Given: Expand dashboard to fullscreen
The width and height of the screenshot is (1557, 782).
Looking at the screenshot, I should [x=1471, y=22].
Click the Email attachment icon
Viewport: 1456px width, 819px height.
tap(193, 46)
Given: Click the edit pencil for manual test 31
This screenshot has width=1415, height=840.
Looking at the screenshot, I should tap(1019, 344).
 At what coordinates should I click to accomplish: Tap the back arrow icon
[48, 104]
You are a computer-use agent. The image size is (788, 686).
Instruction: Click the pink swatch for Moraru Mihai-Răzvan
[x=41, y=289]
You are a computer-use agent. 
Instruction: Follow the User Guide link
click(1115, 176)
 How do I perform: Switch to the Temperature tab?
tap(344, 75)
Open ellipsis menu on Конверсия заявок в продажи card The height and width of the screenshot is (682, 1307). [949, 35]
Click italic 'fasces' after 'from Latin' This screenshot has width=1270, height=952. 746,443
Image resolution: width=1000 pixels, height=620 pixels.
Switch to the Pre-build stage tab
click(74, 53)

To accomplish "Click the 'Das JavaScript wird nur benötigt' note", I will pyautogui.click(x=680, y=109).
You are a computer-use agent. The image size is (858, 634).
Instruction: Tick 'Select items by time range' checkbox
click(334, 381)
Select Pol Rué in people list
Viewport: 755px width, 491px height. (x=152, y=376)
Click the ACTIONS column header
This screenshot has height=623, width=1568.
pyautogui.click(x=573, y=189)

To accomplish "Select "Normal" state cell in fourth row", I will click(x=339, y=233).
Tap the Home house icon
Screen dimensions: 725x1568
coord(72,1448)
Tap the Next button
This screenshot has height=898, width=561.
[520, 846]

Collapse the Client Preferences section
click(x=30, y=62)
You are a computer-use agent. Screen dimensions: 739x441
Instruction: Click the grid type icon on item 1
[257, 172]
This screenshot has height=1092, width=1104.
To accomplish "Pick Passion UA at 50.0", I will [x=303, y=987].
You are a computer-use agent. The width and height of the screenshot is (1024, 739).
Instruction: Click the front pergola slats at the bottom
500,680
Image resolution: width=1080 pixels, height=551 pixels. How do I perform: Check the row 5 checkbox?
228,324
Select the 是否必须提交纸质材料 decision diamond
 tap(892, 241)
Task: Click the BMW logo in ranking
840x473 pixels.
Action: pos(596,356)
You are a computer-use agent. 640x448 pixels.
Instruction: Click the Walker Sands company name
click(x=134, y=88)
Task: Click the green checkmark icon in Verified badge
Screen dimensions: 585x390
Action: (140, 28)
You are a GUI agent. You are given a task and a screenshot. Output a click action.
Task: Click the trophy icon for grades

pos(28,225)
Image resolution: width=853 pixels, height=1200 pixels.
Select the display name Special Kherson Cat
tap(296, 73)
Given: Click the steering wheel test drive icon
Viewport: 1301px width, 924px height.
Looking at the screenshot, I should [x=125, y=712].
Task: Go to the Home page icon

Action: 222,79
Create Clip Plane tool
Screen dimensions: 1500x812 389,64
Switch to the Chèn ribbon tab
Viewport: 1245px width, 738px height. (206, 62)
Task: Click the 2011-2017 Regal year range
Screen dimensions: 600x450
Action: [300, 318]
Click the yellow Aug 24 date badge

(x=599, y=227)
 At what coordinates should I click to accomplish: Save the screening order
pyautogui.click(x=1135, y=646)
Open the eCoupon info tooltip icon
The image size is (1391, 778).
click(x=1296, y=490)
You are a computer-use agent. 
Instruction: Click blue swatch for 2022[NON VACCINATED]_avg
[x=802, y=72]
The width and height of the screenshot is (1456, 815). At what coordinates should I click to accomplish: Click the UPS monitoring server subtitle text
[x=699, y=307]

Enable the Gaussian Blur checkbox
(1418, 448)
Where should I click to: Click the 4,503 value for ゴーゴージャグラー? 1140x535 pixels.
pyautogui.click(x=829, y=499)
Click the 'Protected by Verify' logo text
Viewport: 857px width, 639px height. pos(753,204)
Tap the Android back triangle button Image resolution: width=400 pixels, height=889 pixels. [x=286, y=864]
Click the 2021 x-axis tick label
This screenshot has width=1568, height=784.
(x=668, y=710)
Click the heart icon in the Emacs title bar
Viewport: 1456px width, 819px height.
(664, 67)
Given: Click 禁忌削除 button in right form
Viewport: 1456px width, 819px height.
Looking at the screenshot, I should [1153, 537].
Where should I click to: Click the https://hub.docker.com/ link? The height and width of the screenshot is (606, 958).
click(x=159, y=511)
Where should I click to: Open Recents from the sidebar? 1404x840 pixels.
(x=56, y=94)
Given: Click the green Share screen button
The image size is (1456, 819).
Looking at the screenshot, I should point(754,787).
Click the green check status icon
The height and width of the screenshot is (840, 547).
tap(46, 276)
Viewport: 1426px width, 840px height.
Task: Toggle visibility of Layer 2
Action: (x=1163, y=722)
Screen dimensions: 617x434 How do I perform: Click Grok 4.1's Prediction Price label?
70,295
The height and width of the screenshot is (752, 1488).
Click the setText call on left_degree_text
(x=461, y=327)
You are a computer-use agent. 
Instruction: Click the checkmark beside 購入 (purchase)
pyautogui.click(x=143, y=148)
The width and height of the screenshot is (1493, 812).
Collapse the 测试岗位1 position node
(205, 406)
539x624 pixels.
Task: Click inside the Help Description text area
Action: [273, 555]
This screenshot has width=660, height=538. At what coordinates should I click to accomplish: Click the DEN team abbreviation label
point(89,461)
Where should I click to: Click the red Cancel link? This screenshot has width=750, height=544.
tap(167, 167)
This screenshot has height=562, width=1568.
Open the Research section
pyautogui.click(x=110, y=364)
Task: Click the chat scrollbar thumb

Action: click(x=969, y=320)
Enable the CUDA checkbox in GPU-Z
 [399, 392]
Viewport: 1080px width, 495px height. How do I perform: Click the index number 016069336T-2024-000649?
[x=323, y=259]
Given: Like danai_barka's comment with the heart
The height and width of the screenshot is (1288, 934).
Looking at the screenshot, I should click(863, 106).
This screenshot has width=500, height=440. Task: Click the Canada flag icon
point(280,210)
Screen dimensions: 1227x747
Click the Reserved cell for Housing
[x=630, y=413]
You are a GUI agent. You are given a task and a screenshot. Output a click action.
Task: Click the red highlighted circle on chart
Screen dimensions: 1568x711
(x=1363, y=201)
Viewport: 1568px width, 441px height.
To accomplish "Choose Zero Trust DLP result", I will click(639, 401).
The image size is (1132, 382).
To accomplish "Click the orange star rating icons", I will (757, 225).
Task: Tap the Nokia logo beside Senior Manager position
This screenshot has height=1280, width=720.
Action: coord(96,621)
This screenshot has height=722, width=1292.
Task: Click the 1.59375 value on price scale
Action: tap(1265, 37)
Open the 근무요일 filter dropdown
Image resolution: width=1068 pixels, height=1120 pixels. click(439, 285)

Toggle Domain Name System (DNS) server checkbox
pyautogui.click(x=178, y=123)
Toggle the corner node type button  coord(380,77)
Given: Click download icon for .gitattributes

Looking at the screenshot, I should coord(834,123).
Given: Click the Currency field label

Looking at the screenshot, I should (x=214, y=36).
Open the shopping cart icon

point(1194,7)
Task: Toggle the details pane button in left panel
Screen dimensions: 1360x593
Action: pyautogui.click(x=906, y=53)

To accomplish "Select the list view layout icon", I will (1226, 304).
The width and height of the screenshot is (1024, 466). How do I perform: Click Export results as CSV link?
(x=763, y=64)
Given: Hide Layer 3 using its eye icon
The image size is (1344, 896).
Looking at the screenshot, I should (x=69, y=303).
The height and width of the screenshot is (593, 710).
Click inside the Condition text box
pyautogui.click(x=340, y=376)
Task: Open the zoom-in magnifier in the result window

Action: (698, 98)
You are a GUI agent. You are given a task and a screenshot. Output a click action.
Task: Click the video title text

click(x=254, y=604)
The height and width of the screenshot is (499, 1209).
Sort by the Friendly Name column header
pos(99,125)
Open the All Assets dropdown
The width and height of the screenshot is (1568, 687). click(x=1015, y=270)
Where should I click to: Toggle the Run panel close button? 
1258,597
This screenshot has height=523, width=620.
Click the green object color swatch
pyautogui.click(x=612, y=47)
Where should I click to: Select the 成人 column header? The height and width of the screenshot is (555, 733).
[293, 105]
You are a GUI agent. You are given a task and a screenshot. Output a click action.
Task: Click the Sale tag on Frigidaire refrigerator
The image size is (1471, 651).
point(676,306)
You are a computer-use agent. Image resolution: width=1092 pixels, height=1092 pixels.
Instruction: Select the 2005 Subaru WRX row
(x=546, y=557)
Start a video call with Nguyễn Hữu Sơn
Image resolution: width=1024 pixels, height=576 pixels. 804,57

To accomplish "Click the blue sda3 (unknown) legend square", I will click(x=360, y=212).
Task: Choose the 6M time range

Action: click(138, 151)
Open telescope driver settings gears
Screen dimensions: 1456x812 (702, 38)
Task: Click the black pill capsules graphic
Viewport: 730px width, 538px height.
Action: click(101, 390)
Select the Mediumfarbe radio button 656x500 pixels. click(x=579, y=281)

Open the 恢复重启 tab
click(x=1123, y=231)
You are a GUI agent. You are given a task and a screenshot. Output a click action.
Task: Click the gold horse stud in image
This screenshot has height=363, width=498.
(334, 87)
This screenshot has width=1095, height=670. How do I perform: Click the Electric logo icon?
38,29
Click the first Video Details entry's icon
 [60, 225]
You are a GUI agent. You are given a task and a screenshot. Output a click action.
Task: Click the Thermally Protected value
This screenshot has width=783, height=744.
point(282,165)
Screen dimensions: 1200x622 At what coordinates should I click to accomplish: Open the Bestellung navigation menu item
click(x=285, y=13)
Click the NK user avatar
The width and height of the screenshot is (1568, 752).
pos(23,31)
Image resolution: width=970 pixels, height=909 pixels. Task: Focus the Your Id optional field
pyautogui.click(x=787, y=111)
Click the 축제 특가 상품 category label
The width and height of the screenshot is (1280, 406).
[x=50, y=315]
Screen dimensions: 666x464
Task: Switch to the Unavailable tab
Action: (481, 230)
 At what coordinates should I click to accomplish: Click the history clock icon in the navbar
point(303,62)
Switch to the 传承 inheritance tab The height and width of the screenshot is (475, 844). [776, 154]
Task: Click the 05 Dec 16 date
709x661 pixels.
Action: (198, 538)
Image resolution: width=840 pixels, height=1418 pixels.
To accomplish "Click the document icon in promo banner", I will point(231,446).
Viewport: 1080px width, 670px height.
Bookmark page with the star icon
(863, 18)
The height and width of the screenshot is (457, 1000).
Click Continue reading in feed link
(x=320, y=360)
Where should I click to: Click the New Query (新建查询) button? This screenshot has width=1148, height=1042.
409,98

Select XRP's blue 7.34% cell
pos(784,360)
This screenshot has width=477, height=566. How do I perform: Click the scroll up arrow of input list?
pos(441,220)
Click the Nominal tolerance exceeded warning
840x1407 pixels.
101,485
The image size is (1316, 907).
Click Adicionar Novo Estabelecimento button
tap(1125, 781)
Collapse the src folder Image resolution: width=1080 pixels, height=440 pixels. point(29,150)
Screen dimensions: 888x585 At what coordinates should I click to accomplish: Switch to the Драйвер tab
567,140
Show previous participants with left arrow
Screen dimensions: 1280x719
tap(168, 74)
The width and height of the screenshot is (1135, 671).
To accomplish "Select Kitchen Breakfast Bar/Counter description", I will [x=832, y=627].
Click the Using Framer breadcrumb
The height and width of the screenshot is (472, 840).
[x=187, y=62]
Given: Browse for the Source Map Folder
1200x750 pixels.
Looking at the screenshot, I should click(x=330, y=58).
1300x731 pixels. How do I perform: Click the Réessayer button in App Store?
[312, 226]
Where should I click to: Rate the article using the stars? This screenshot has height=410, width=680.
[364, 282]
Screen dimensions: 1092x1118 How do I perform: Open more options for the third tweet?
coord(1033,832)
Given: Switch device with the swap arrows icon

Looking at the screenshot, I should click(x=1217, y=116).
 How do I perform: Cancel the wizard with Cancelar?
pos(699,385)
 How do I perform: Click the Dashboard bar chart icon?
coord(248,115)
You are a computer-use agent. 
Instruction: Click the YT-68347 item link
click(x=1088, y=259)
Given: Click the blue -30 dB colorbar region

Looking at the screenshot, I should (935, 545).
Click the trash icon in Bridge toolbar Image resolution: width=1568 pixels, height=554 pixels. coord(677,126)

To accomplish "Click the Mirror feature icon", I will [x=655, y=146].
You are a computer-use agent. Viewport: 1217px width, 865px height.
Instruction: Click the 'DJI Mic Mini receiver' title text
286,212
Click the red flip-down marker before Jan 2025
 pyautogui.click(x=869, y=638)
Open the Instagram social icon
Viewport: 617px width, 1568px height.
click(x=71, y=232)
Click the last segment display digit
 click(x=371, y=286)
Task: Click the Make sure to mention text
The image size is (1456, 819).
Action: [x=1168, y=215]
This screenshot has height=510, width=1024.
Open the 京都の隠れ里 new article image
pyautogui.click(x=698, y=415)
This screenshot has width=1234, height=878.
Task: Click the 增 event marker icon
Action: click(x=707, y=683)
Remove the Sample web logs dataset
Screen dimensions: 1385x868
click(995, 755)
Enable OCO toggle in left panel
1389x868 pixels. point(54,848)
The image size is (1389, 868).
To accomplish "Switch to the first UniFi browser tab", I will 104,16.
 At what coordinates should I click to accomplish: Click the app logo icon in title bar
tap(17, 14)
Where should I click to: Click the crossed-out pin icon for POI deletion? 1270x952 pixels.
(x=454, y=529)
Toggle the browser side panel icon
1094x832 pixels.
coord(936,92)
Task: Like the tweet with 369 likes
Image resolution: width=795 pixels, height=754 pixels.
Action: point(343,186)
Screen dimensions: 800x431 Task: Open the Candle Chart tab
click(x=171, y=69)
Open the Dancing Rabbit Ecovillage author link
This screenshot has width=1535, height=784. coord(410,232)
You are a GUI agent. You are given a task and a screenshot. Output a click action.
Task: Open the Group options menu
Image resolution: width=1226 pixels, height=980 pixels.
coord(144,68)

───

# Requirements:
Copy the entries above verbatim, starting from the line containing "Where should I click to: Click the crossed-out" and continuing through the line containing "click(x=171, y=69)", both included.

# Result:
Where should I click to: Click the crossed-out pin icon for POI deletion? 1270x952 pixels.
(x=454, y=529)
Toggle the browser side panel icon
1094x832 pixels.
coord(936,92)
Task: Like the tweet with 369 likes
Image resolution: width=795 pixels, height=754 pixels.
Action: point(343,186)
Screen dimensions: 800x431 Task: Open the Candle Chart tab
click(x=171, y=69)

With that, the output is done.